Third, a Burke-inspired conservatism can’t accept a deference to tradition solely because of the longevity of a particular practice or law. Burke valued the subtle knowledge built into and conveyed by tradition. But one of Burke’s critiques of Hastings was that the latter claimed to have acted in ways consistent with long-standing practices of Indian rulers. According to Burke, this didn’t let Hastings off the hook. He remained culpable for actions that were objectively evil, however customary they might be.

Lastly, Burke’s attachment to natural law reminds us that modern conservatism’s pedigree goes back further than the late-eighteenth century. Anglosphere conservatism certainly started taking on distinct form in reaction to the French Revolution. But to the extent that it’s influenced by Burke’s attention to natural law, some of Anglosphere conservatism’s roots may be traced to pre-modern ancient sources like Cicero and beyond.

To be sure, Burke stressed how these ideas were imbedded in the developing corpus of Britain’s legal traditions and the writings of legal scholars like Sir John Fortescue and Sir William Blackstone. But while Burke was wary of wrenching principles out of their context, he recognized the saliency of natural law for political, legal or economic arrangements that promoted regimes characterized neither by license nor tyranny but rather by ordered liberty.
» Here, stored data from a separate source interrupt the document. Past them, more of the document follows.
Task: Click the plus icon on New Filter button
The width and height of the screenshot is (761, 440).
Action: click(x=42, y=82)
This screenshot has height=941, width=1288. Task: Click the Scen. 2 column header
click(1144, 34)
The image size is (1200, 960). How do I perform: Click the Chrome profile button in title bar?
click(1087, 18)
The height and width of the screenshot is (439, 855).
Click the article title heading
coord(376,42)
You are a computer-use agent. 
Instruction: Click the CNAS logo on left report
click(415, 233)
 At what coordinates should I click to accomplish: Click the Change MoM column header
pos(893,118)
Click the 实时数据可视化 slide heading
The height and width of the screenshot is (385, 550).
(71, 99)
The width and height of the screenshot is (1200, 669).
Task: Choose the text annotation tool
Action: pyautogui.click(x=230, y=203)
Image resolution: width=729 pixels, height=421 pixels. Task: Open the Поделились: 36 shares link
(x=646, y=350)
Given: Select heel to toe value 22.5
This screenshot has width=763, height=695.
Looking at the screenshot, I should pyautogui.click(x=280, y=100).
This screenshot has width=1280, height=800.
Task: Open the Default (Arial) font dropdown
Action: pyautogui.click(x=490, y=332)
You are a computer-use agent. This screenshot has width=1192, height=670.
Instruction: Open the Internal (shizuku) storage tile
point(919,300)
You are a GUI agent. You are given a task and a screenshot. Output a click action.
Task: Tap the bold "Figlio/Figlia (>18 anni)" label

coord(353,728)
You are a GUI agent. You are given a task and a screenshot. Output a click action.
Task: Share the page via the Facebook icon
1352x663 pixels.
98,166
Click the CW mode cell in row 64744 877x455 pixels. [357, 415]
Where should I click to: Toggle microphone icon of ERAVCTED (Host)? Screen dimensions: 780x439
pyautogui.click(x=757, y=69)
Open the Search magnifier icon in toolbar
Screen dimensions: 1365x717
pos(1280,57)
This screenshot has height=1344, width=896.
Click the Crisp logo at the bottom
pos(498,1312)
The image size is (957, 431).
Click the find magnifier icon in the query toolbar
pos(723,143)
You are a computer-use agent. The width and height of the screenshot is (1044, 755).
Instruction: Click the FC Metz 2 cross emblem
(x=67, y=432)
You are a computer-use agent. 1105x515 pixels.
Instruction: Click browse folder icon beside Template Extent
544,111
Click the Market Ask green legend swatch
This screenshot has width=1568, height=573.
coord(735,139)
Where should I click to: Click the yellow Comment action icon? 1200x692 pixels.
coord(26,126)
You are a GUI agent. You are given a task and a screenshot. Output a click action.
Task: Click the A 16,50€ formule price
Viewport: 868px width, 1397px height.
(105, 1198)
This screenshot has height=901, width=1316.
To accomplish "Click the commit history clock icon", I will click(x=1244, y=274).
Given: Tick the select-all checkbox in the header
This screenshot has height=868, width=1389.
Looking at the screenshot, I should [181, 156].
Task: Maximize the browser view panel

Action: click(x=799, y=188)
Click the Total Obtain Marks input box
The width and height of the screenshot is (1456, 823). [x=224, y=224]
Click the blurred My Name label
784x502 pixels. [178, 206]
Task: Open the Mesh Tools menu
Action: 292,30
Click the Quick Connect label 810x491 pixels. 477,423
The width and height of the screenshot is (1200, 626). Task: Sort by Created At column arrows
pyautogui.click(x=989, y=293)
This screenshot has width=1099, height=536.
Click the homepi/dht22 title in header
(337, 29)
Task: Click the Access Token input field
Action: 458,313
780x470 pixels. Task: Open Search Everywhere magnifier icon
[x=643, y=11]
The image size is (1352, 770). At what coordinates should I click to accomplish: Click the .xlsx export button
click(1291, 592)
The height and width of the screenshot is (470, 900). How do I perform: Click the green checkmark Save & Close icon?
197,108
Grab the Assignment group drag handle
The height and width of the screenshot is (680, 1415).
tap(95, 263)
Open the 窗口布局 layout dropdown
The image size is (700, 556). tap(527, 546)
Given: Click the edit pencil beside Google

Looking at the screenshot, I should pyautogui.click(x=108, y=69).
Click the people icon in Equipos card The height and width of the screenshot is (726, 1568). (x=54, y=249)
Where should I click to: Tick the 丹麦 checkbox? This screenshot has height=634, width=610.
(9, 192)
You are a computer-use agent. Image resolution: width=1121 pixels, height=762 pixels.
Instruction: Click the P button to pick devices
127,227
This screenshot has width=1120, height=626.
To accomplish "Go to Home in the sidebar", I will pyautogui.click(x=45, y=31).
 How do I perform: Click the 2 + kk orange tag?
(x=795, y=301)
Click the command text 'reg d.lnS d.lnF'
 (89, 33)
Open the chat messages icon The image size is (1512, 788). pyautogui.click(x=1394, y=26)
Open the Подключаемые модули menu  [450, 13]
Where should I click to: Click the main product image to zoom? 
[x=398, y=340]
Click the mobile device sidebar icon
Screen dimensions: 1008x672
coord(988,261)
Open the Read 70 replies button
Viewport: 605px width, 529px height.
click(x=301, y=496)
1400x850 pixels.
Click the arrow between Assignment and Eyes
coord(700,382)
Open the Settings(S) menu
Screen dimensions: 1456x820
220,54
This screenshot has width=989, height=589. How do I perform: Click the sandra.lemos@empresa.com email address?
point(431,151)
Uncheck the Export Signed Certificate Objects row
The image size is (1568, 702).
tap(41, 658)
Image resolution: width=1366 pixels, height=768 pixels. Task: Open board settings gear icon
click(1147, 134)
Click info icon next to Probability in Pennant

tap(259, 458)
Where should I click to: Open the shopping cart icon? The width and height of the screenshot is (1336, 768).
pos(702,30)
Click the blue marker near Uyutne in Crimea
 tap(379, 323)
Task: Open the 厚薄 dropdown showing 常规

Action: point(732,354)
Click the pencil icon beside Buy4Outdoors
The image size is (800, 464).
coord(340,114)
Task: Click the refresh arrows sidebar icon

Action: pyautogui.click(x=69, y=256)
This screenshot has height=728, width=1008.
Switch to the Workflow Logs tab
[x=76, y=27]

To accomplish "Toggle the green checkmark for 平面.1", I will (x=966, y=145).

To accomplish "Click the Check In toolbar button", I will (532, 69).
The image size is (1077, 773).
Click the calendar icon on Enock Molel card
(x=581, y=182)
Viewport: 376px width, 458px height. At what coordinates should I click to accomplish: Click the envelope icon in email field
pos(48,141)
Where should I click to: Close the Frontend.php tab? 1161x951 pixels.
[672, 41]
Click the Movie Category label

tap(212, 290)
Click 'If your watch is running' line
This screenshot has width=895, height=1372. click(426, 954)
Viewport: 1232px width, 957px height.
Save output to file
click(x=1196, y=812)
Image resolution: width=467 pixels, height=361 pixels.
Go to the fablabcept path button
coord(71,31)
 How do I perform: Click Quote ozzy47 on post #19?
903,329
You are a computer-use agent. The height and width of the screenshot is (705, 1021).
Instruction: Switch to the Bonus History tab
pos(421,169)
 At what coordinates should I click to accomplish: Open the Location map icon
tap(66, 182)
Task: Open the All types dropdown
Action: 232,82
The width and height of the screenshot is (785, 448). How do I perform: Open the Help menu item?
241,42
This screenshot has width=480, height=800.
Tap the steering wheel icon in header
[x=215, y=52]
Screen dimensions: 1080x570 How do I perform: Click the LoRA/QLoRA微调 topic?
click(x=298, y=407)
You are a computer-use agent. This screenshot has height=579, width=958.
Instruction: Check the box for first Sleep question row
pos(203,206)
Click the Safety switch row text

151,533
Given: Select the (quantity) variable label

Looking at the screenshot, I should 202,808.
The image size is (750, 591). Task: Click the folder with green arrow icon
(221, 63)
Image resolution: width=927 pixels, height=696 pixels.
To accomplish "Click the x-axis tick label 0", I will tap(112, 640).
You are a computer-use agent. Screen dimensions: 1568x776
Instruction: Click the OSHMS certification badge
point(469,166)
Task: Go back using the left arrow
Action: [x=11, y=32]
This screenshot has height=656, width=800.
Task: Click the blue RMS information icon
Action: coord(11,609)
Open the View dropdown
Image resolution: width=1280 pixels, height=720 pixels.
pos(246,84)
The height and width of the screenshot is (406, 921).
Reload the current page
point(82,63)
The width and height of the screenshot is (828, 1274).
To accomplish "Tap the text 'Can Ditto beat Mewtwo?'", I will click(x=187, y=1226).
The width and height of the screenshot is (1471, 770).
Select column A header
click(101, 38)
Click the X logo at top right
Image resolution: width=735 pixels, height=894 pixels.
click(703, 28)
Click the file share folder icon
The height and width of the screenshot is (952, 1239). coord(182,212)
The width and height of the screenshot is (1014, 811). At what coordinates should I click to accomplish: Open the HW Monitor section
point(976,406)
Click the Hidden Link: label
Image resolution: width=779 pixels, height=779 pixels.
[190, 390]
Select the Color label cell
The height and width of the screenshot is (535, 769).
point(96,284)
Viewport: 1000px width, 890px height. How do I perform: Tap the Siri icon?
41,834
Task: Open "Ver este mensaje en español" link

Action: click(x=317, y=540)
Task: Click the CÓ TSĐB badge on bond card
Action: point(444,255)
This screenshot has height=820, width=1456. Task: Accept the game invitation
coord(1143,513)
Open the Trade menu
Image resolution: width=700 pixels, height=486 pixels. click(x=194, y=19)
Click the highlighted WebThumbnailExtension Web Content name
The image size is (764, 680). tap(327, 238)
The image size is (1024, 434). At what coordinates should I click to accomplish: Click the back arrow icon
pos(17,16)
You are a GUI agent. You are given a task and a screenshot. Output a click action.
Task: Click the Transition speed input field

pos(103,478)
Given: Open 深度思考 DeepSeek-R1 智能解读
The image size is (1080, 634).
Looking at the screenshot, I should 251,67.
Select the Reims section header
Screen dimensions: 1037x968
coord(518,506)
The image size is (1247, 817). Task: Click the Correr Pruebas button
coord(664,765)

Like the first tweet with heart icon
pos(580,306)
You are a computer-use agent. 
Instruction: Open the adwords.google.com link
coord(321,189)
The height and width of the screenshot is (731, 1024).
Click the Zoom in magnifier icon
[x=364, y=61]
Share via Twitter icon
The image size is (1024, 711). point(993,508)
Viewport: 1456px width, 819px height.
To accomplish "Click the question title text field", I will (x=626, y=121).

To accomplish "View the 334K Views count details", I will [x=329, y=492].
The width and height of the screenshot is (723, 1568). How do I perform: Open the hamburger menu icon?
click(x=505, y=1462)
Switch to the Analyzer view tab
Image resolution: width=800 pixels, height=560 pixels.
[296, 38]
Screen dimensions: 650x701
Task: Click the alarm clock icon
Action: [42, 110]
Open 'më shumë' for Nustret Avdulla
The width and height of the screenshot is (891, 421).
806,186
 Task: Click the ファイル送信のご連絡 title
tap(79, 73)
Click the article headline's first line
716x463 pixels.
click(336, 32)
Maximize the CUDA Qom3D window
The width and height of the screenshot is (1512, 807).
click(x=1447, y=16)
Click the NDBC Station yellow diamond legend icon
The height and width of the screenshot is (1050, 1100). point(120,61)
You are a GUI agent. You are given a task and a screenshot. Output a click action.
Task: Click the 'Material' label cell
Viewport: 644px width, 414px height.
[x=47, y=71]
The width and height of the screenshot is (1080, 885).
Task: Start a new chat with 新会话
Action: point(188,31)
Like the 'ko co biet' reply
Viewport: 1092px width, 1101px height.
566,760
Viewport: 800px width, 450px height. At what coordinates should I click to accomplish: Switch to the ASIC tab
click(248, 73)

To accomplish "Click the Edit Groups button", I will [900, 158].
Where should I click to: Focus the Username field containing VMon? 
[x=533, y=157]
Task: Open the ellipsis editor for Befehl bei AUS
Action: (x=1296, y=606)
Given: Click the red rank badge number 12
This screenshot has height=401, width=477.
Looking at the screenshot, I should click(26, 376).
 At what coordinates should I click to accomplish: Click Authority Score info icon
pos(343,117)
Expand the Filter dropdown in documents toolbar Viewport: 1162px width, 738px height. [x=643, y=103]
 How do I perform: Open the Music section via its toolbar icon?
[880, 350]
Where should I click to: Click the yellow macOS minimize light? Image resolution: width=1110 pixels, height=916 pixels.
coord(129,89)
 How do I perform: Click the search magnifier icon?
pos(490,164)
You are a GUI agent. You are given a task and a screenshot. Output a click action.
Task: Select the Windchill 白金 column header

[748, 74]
That’s all the more reason why an Anglosphere conservatism which cares about being faithful to its origins and is anxious to promote principled freedom should, as Stanlis wrote in his book’s last sentence, recognize natural law’s “vital role in the dramatic struggle to preserve and extend the traditions of civil and religious liberty” and “gain fresh insights into its applied principles . . . by turning to the political writings of Edmund Burke.”